Experimental measurements

The schematic of experimental setups are shown in Figs 1, 4, 6 and 10. In Figs 1 and 4 the metasurface was used to generate VB, and the combination of GL and QWP was used to prepare the polarization state of incidence. In Fig. 4 QWP was used to convert the polarization state of VB into linear polarization, and GL was used to measure the polarization. In Fig. 6 the metasurface is used to generate CVB, and GL was used to prepare the polarization state of incidence.

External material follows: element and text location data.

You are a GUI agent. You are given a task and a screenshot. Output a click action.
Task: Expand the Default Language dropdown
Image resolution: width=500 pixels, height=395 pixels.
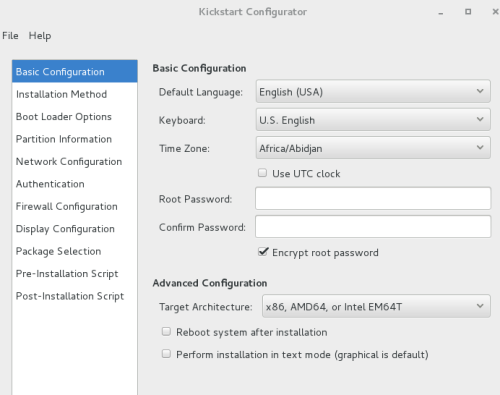[x=373, y=91]
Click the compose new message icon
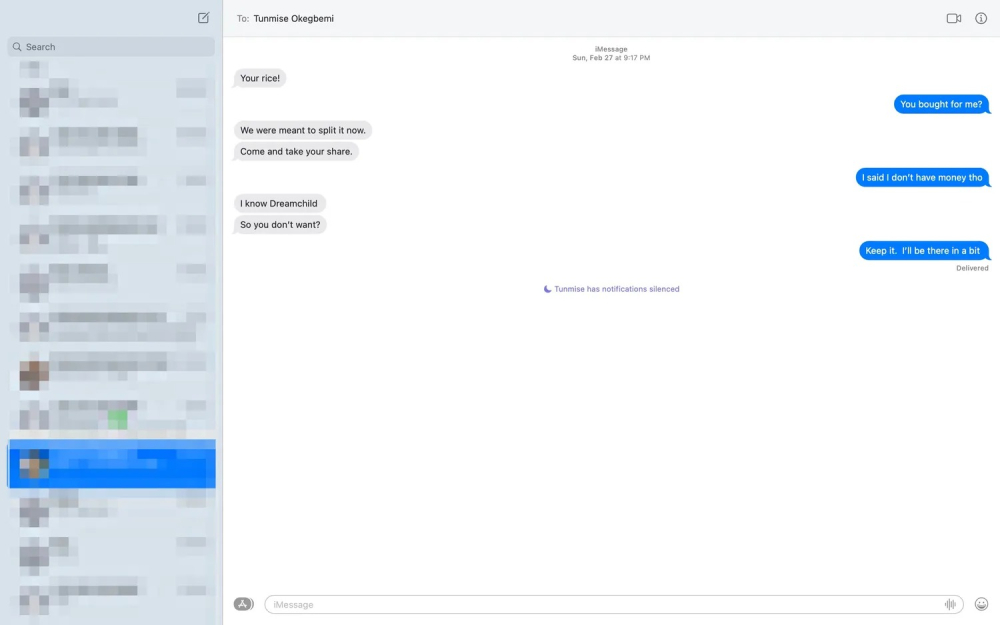This screenshot has width=1000, height=625. click(204, 18)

In Fig. 8 the combination of the first metasurface and QWP was used to generate linear polarized VB, and the second metasurface was used to give vector polarization distribution to the linear polarized VB. In Fig. 10 the first metasurface was used to produce CVB, then the combination of QWP, GL and HWP was used to switch CVB into linear polarized VB, and the second metasurface was used to generate CVV beam. All the measurement of the VB was realized by interfering with a plane wave and the polarization order was analyzed by using GL. All the metasurfaces are fabricated using femtosecond laser writing in fused silicon glass boards and their operating wavelength are 1550 nm; efficient diameter is 6 mm (Workshop of Photonics). In these experiments, a continue wave laser operating in 1550 nm (15 dBm, Keysight N7714A) served as the optical source. A wavefront sensor (PHASICS SID4-NIR) was applied to record all the intensities. A power meter (Newport 1919-R) was applied to measure all the power of light beams.